When organizations get far enough along the lean journey they inevitably ask the obvious question: Why are we doing all of this cross-functional value stream mapping, finding waste and inefficiencies, then going back to our functional organizations that (1) created the inefficiency to begin with and (2) made it impossible to see without the value stream mapping exercise?
Finding no good answer, the next question is, Why not just organize by the value streams and keep everyone focused on eliminating waste and creating value for customers all the time instead of only when they are working on kaizen events?
Again, seeing no reason why not, they formally realign their organization, metrics and accounting systems and a whole new world opens up
Changing the organization changes everything – all of the old frictions, debates and rivalries change as the question becomes which customer gets scarce resources rather than which department. That is an entirely different conversation all together. Changing the way things are structured – changing management's viewpoint – changes the culture and forces an entirely new way of setting priorities.
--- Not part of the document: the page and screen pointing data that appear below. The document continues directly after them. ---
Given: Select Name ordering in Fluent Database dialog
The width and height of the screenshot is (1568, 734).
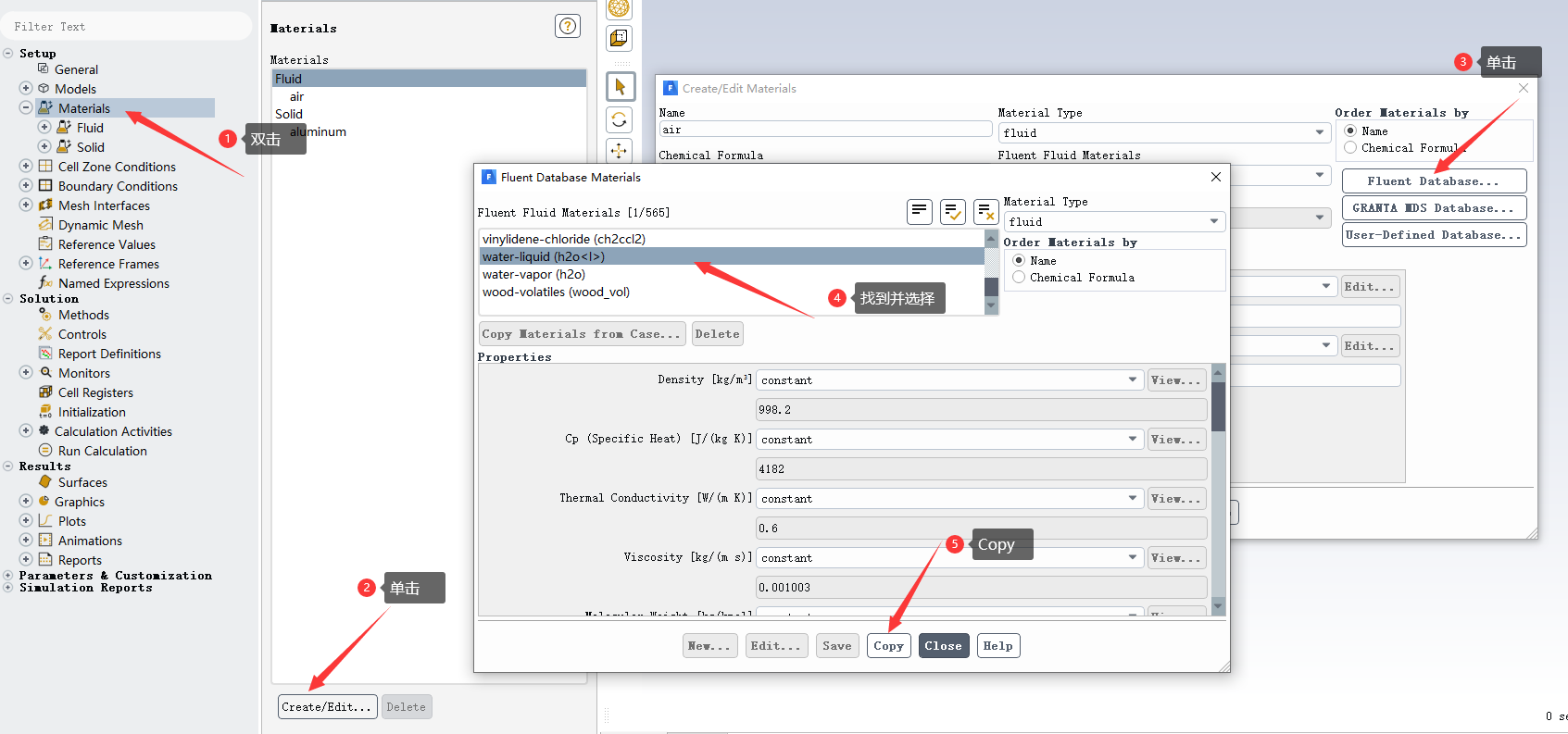Looking at the screenshot, I should pos(1019,261).
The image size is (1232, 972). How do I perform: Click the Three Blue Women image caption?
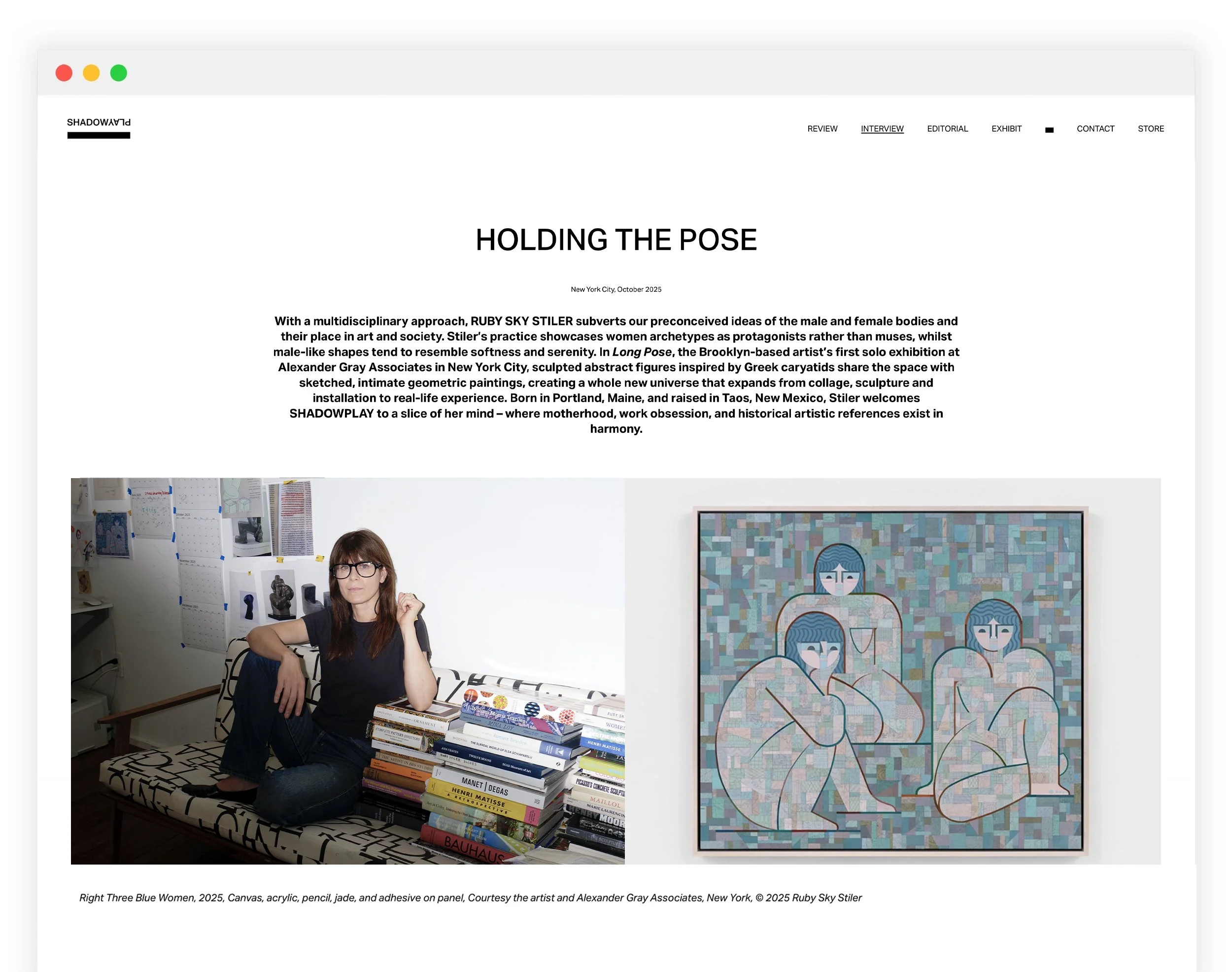470,898
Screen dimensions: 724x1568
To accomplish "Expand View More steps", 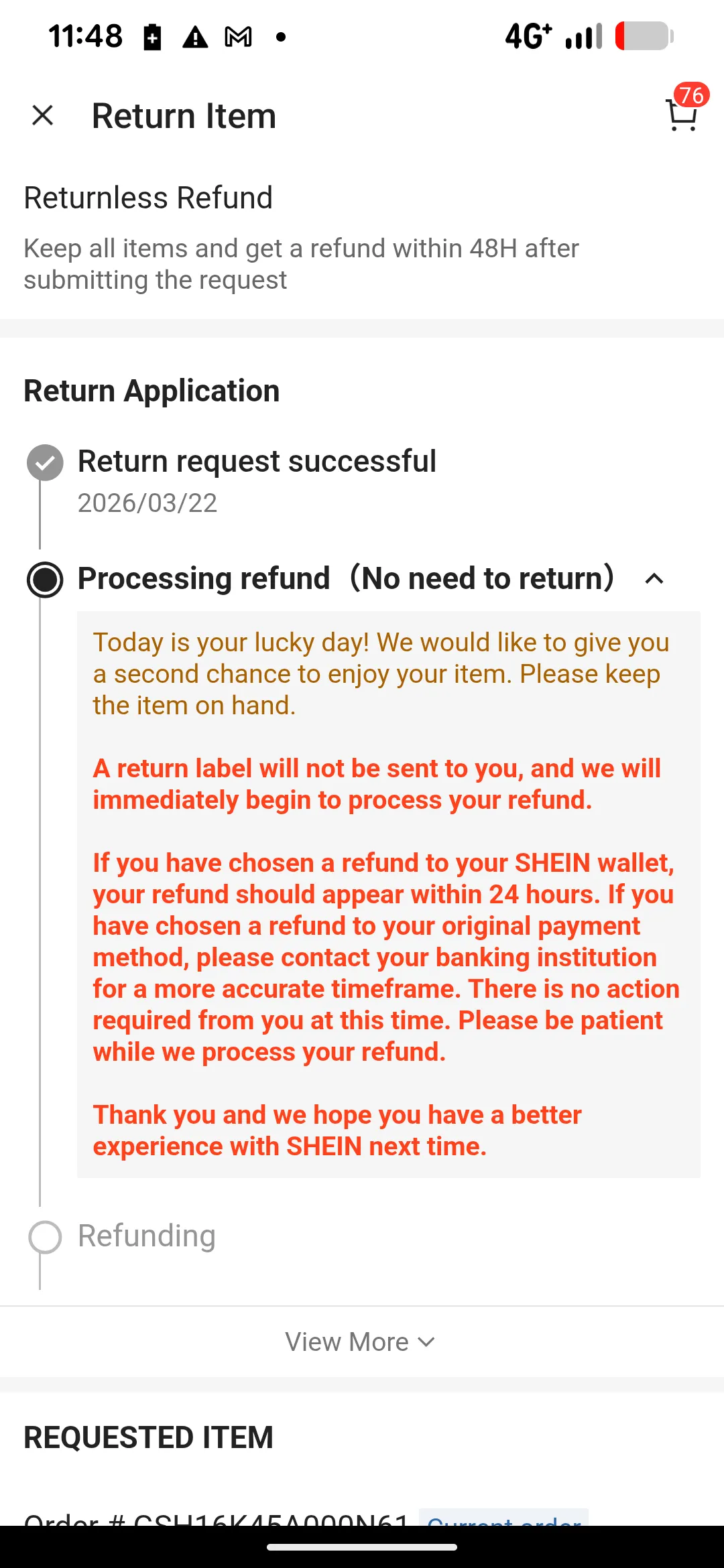I will pos(361,1342).
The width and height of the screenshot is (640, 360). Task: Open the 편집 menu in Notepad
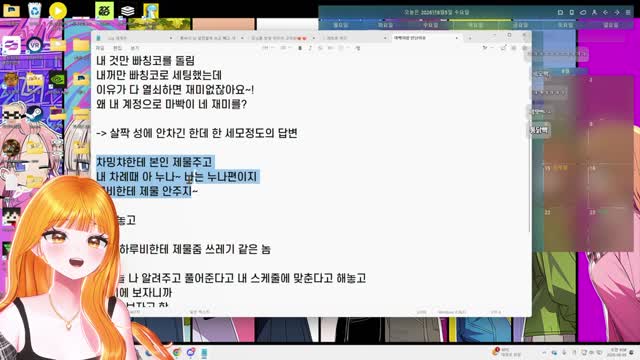click(x=118, y=48)
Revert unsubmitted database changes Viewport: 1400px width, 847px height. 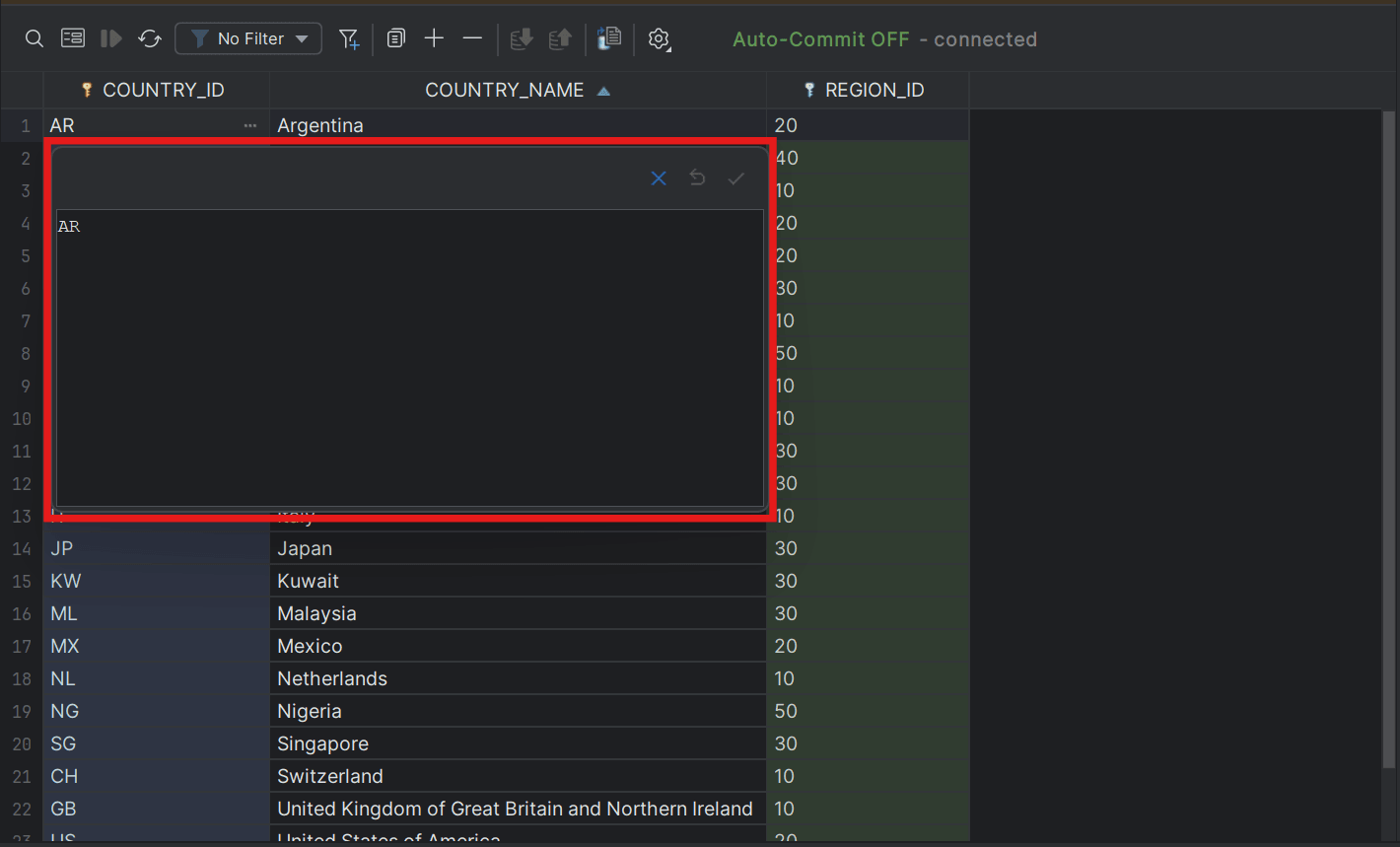click(559, 38)
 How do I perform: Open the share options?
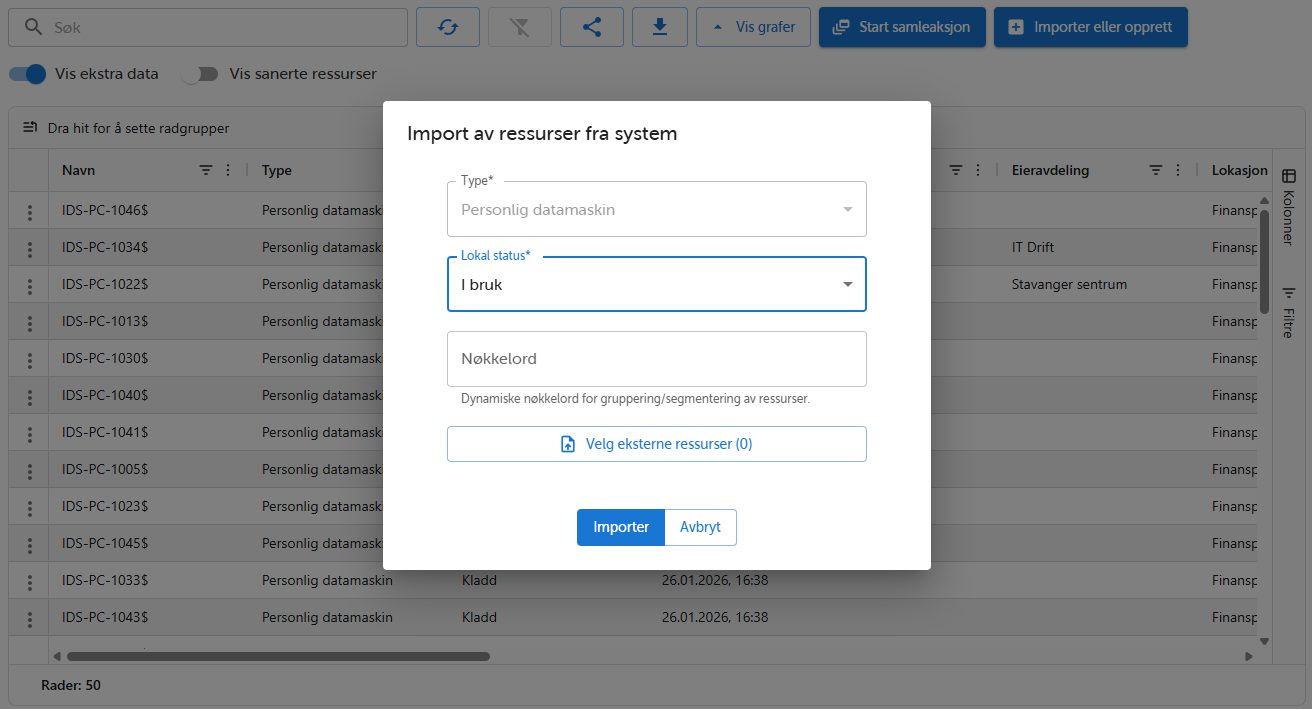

What if we did the same with the tax code? What if we said tax rates by income bracket are the wrong way of looking at things?
What if we said tax rates should be graduated based on age instead of income?
That would trigger a discussion about our national priorities that would get quite interesting. Young folks just starting out in life would have more money to pay for their kids' schooling, their housing, buying furniture and cars big enough to haul lots of kids and diaper bags … while people in their fifties who are at the prime of their careers with no kids left at home would pay the most … then the old folks would drop back down to the minimum. Not a question of how much you make, but where you are in life.
Or how about basing the tax brackets on how the money was earned instead of how much was earned?
I would be in favor of this approach just for the sheer entertainment value of watching the mass confusion …
Hollywood becoming libertarian overnight … economists who have built their whole gig on the old Marxian capital versus labor thing having no idea what to suggest … unions knowing that when they advocate for lower tax brackets for their members CEO's will reap the benefits too … and unions not knowing which party to support … politicians not knowing who or what they are supposed to shill for.
The tax code has long had the dual purpose of raising money to fund the government,as well as encouraging and discouraging behaviors based on our national values. Arguing about how much to punish success strikes me as as rather inane argument.
Let's change the structure, change the debate, and start to have more productive and interesting arguments.